Entries provided
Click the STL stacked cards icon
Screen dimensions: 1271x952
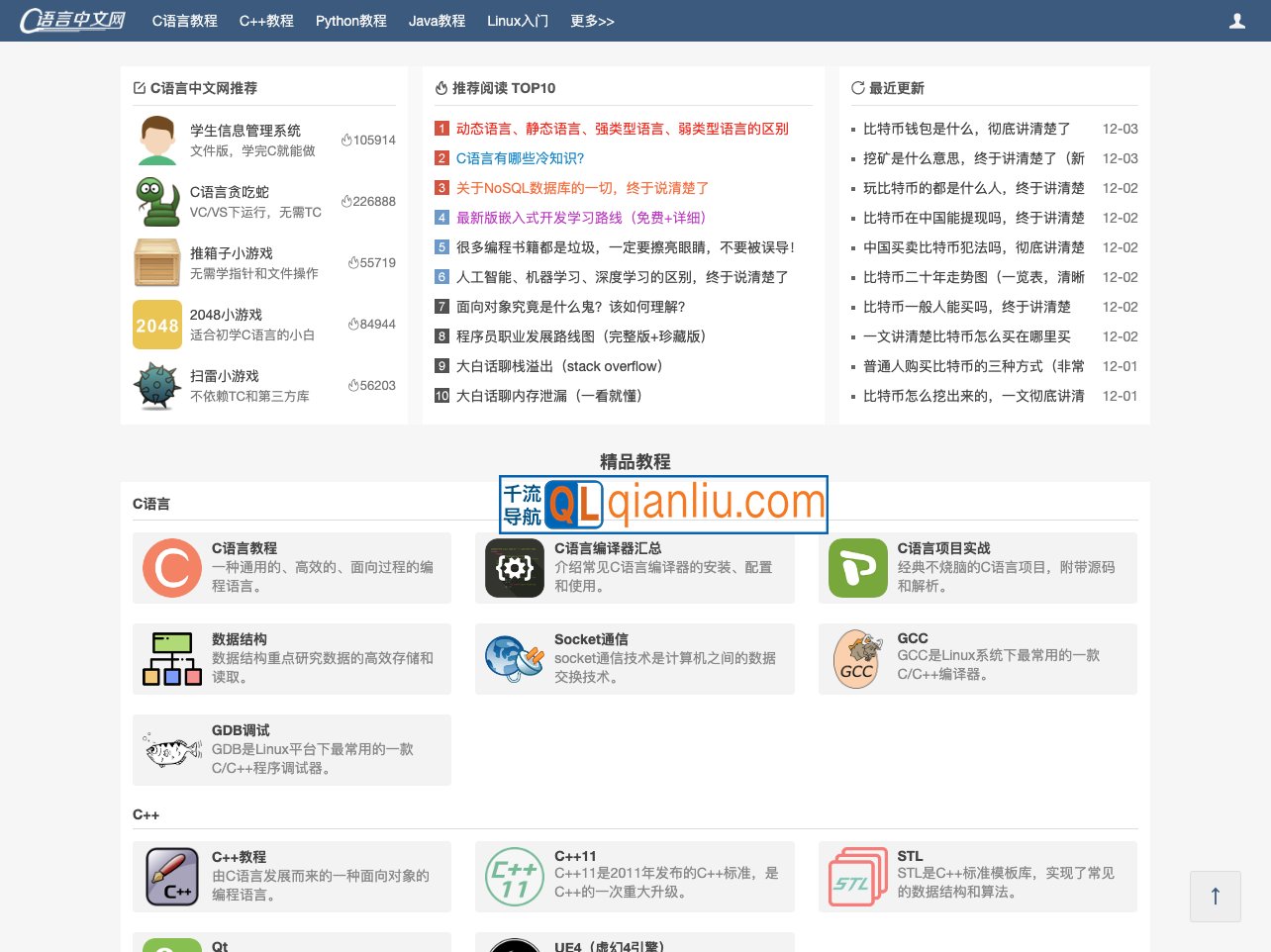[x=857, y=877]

* * *

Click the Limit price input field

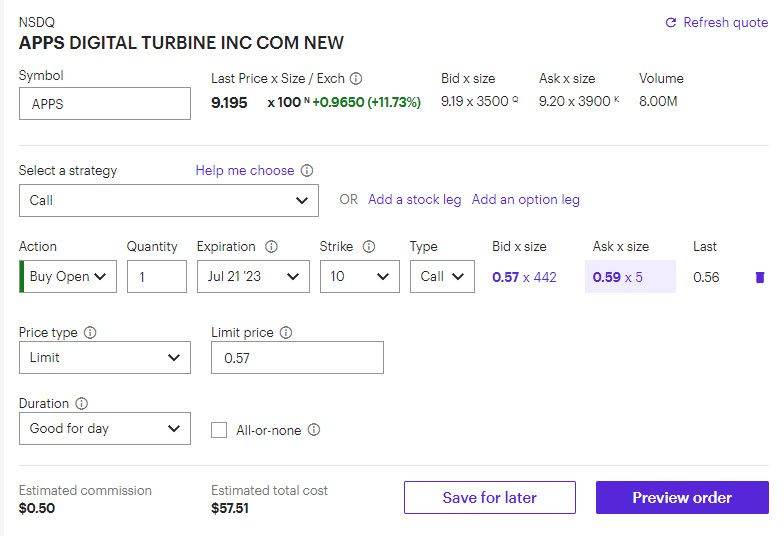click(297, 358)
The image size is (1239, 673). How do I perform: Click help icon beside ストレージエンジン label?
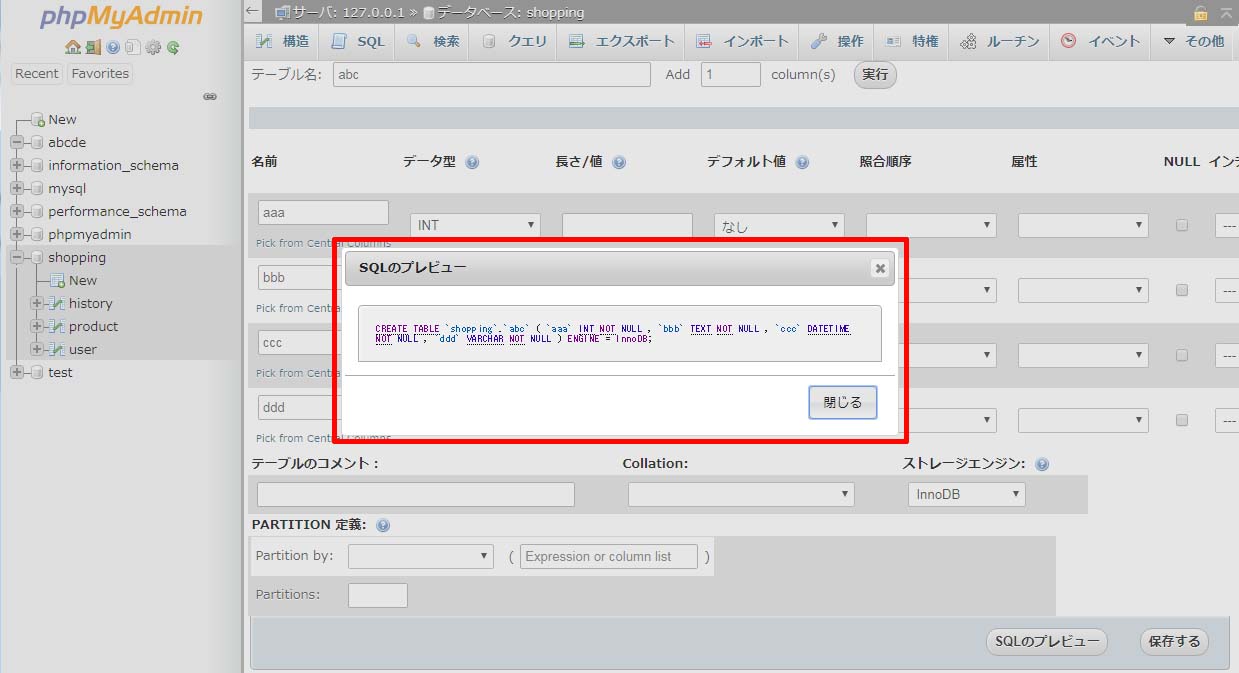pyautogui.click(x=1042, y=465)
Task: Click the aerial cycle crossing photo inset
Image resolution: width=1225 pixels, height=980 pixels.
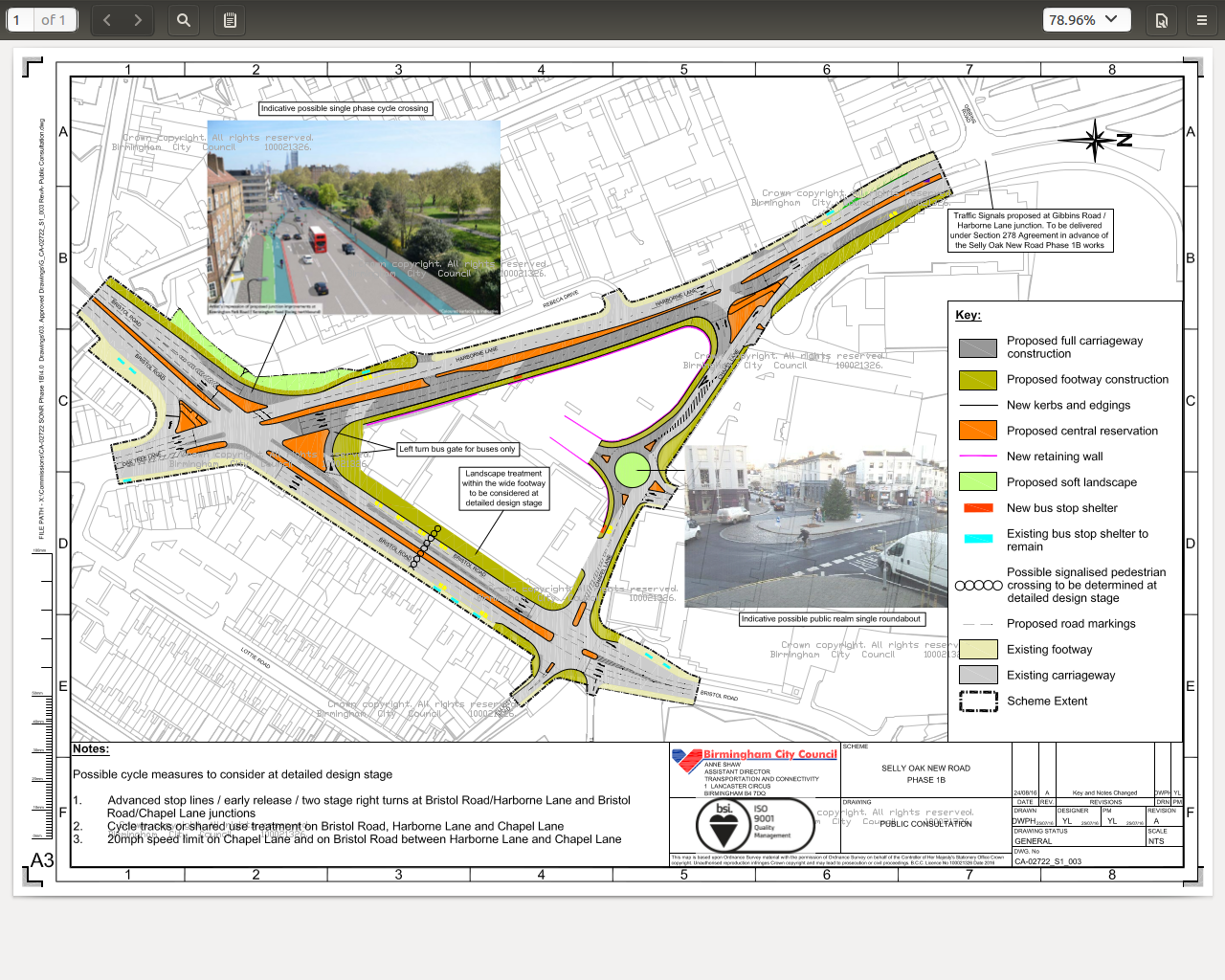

Your goal
Express the items starting with the line with "Click the STL stacked cards icon" and going on through the line with "[x=857, y=877]" as a two-column CSV, one row per item, with the columns instruction and coordinates. Put each value in a single quoted field, turn line breaks into spaces, and leave out the pictures.

Exercise answer
instruction,coordinates
"Click the STL stacked cards icon Screen dimensions: 1271x952","[x=857, y=877]"